Nadie ha visto a Dios en ninguna parte. Su Hijo, de la misma esencia, y que está en el seno del Padre, es el que lo ha revelado dijo el viejo con la misma vivacidad y aire grave y sombrío.

Sin duda, tú no eres cristiano. Eres un pagano, rezas al vacío dijo el cochero, metiéndose el mango del látigo en el cinto y arreglando los arneses de sus caballos.

Alguien se echó a reír.

Bueno, padrecito, ¿de qué religión eres tú? preguntó un campesino de cierta edad que se mantenía al borde de la balsa, al lado de su carreta.

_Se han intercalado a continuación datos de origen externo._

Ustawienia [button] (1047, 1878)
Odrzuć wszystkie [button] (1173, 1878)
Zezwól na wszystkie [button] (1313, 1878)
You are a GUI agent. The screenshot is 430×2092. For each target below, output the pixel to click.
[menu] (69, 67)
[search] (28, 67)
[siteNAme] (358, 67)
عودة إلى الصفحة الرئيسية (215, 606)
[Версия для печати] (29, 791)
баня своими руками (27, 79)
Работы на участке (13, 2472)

No tengo religión ninguna. Tampoco creo en nadie, sino en mí mismo respondió el anciano con la misma pronta decisión.

¿Y cómo puede creer uno en sí mismo? dijo Nejludov, interviniendo. Uno puede equivocarse.

¡Nunca jamás! dijo el viejo, sacudiendo la cabeza.

¿Por qué hay entonces varias religiones? insistió Nejludov.